EXERCISE BRIEF =>
Count how many lines in the rows below contain the string "menu", with case counting, and give only that number.

ROWS =>
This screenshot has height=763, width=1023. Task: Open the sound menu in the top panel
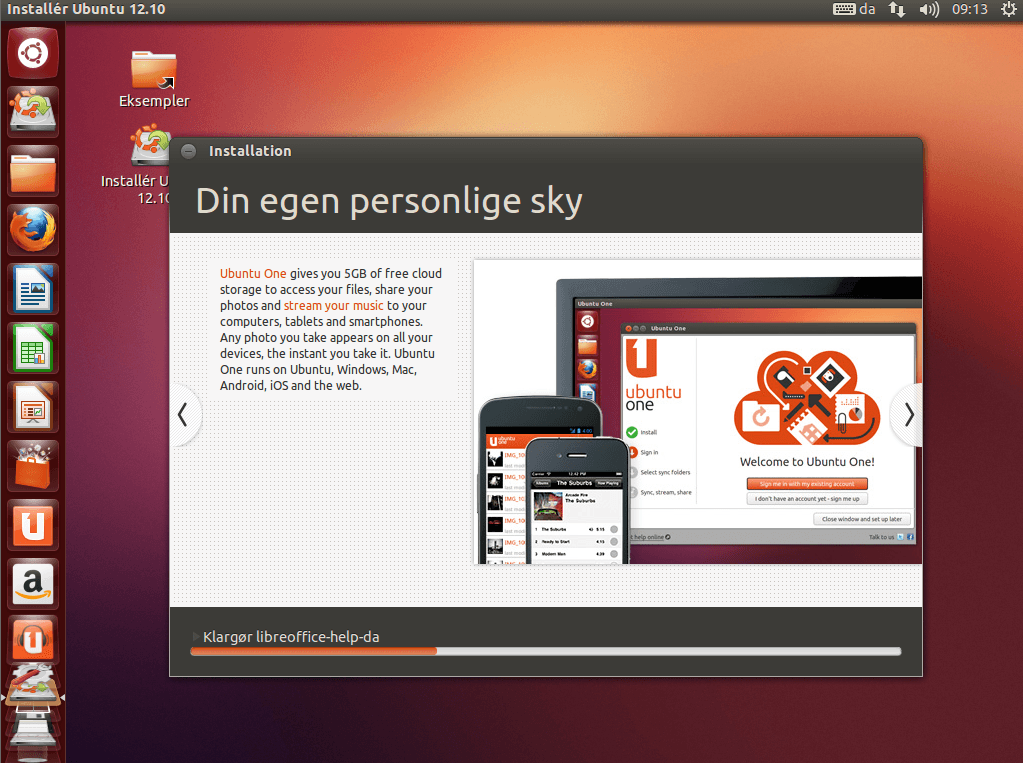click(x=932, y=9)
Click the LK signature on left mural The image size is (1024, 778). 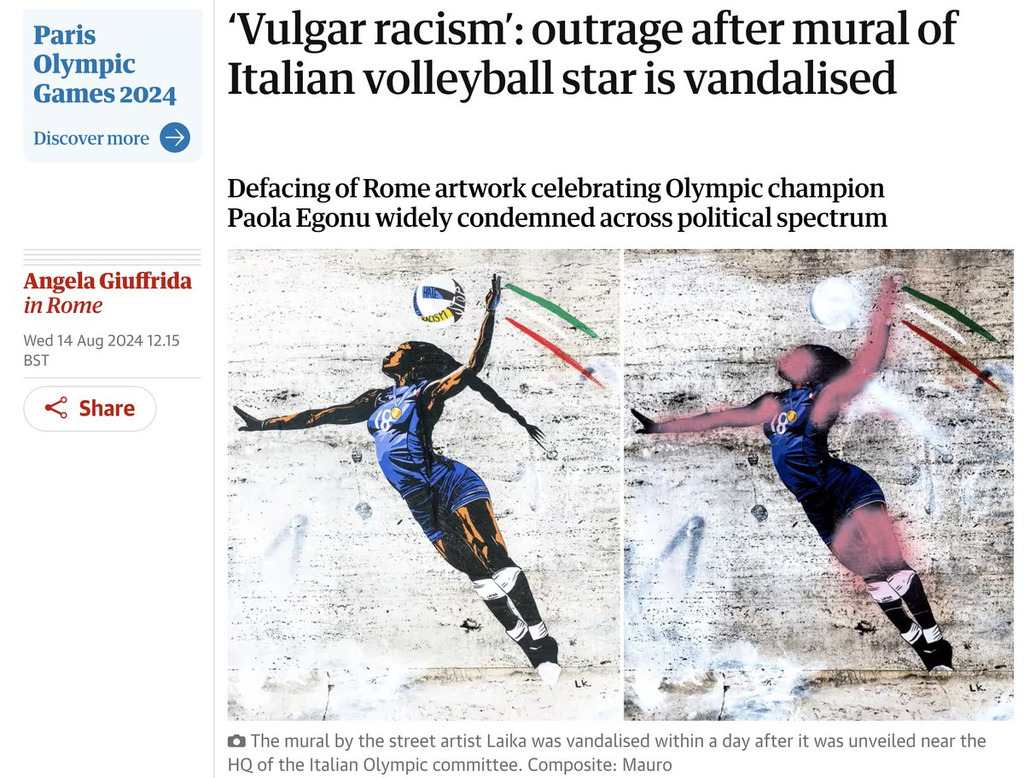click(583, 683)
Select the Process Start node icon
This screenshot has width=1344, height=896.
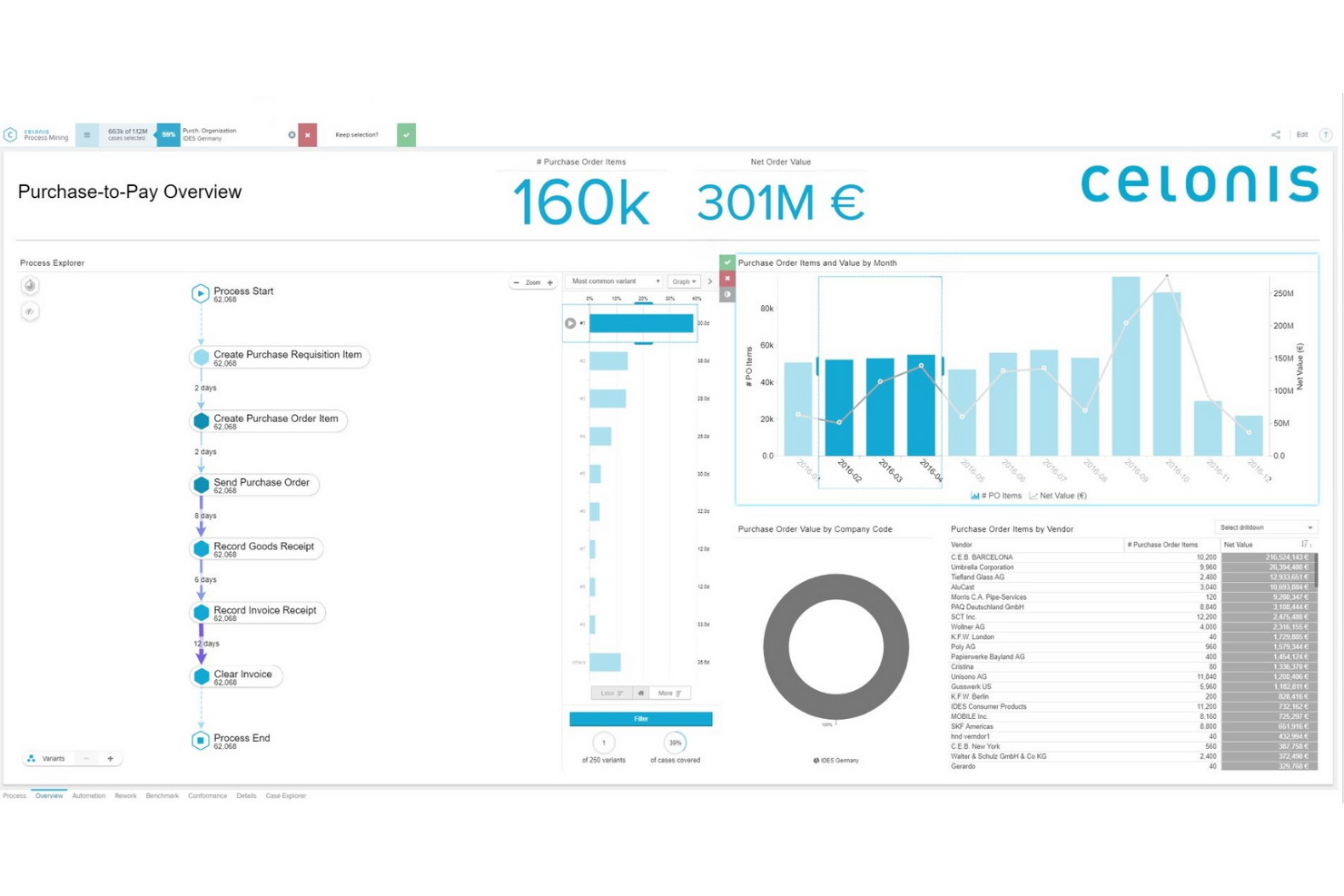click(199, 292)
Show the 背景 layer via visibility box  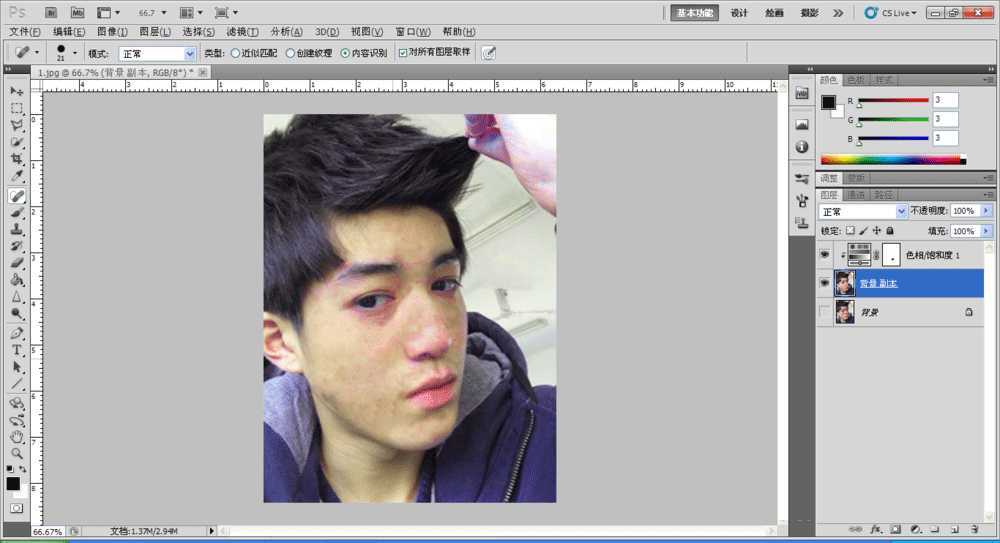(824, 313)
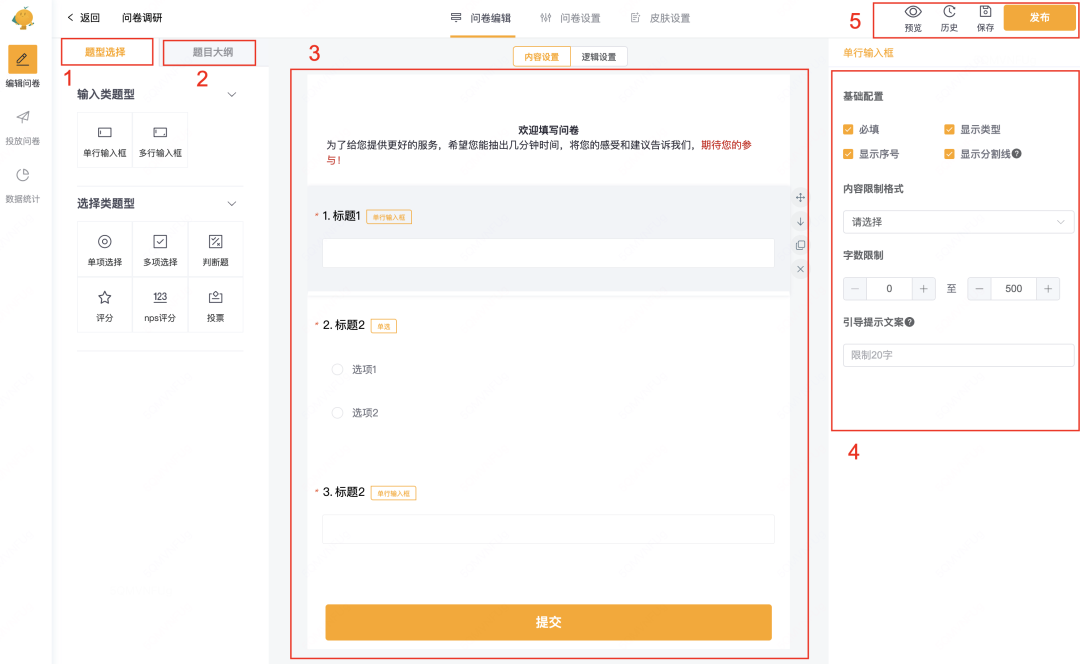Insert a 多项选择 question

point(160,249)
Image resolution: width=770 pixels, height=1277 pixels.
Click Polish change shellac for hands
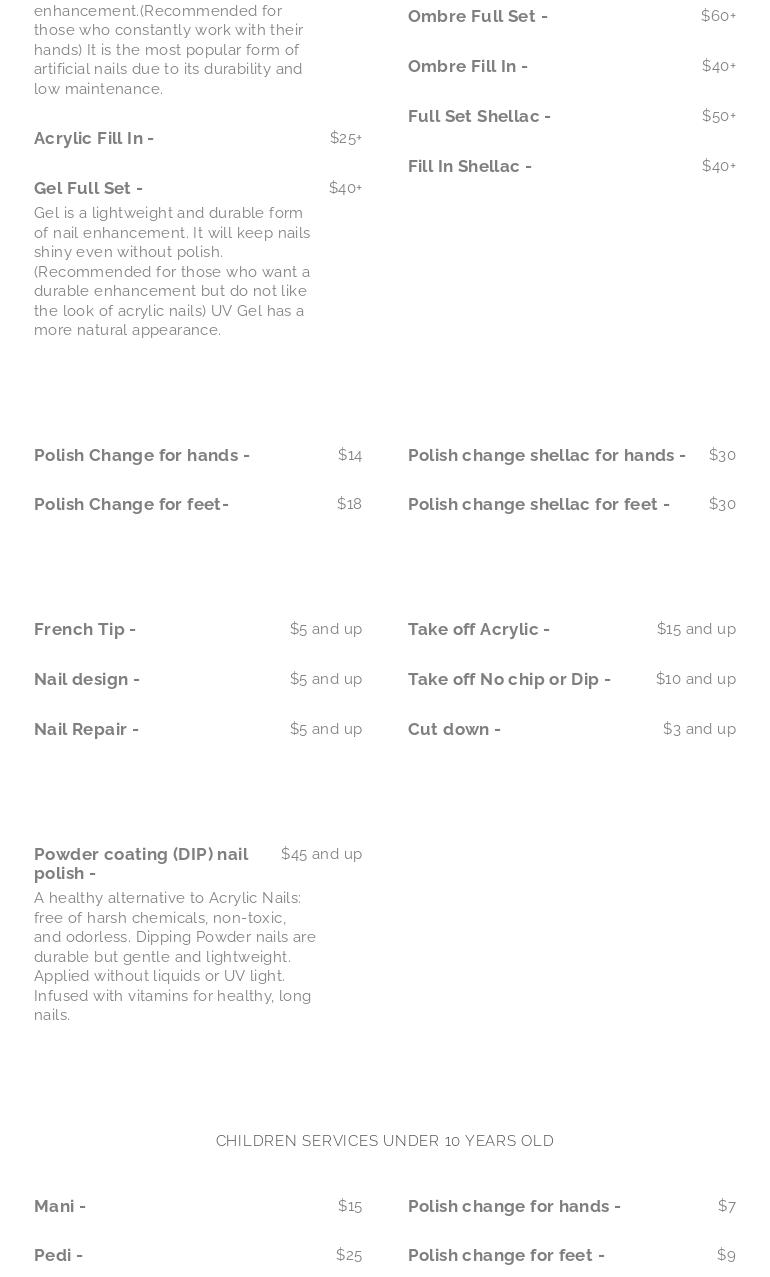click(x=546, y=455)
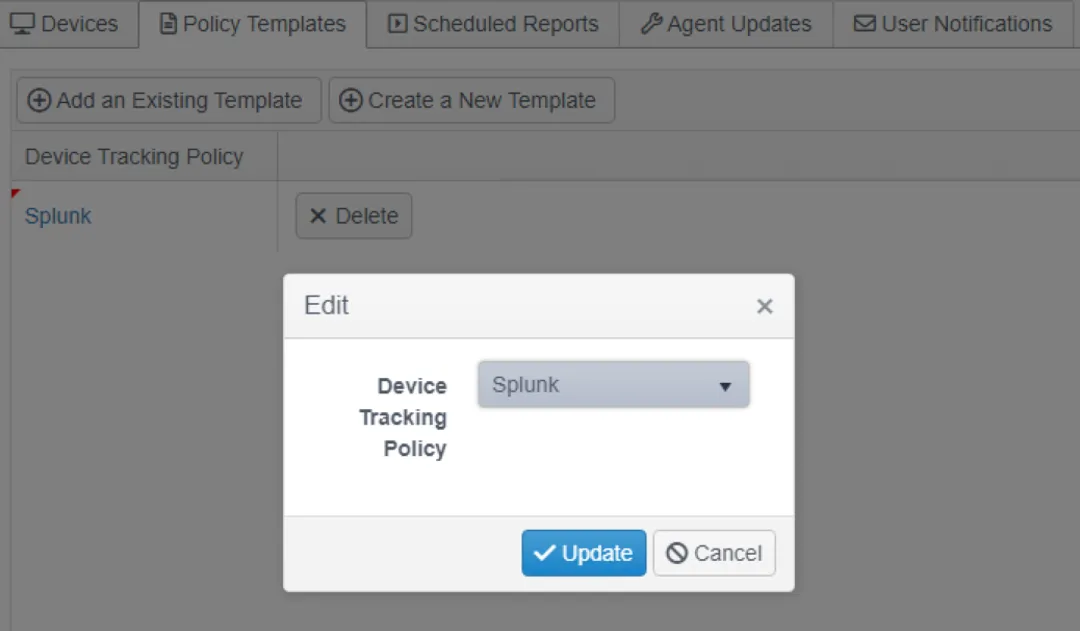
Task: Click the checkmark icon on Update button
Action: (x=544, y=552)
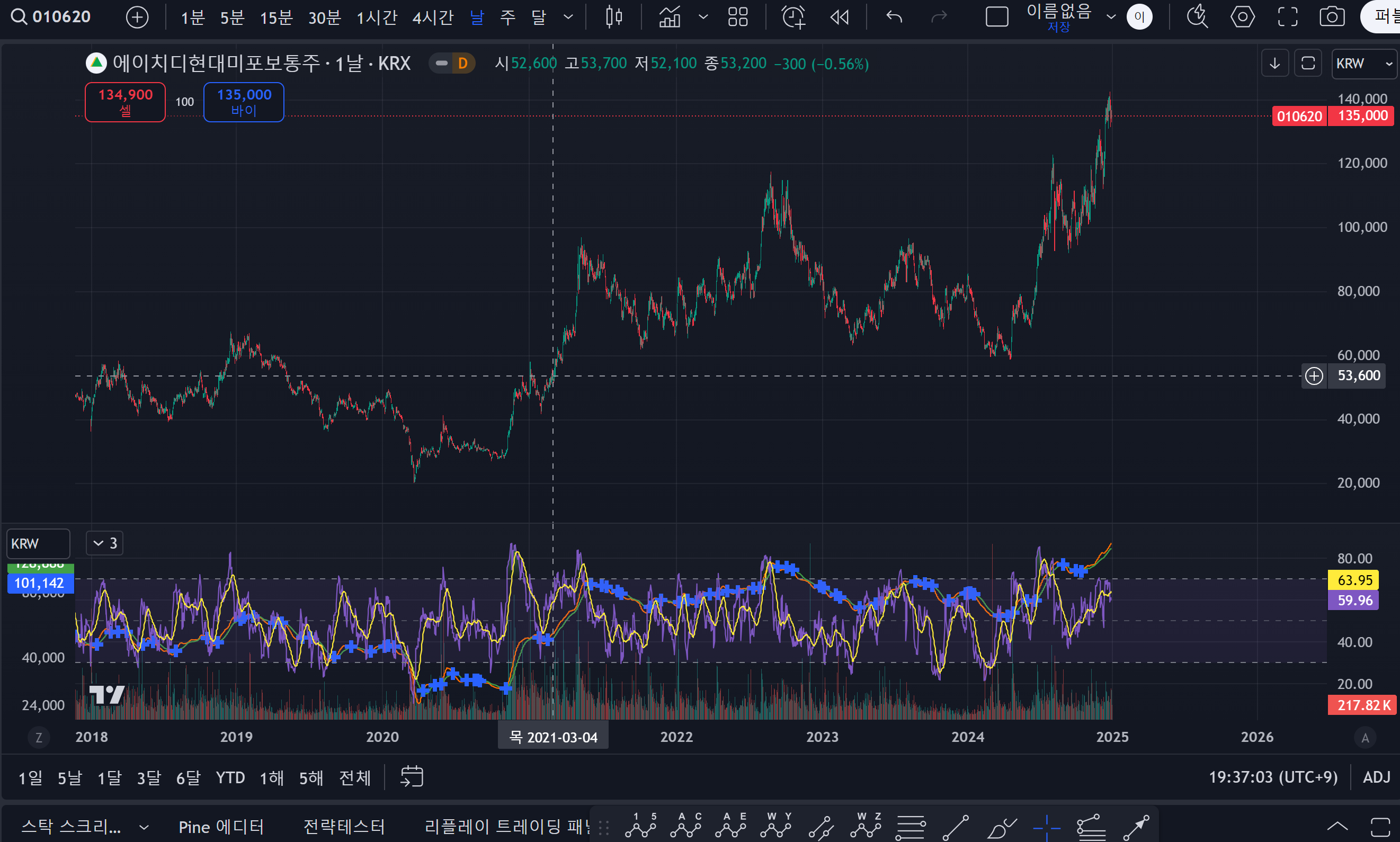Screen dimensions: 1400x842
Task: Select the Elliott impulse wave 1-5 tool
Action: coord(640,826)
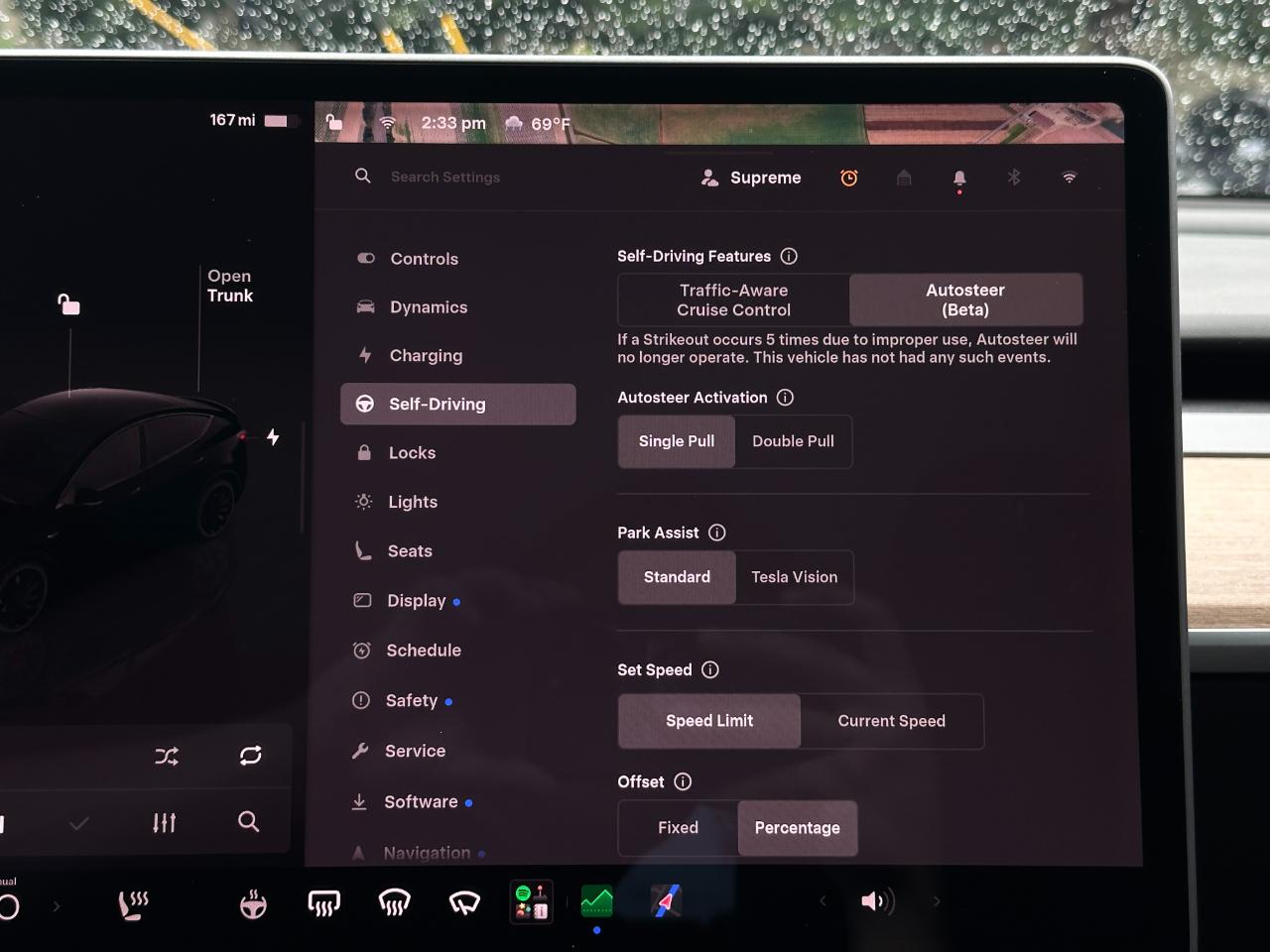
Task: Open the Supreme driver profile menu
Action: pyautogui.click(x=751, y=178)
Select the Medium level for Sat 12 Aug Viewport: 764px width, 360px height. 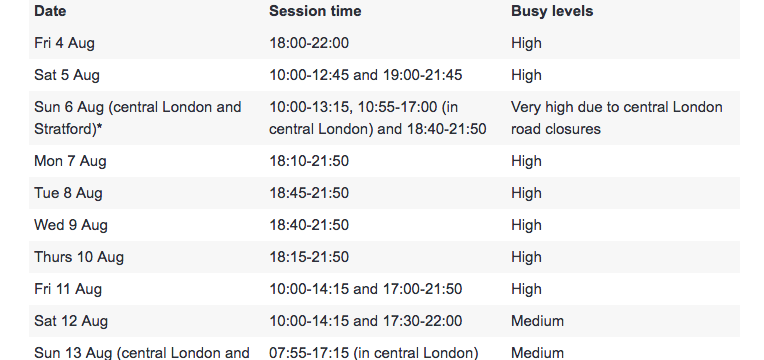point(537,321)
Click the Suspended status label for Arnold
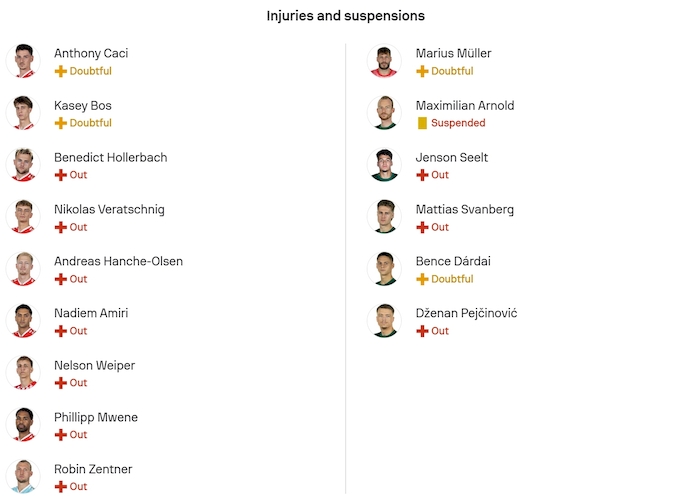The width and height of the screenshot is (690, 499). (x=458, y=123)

TASK OUTPUT =>
2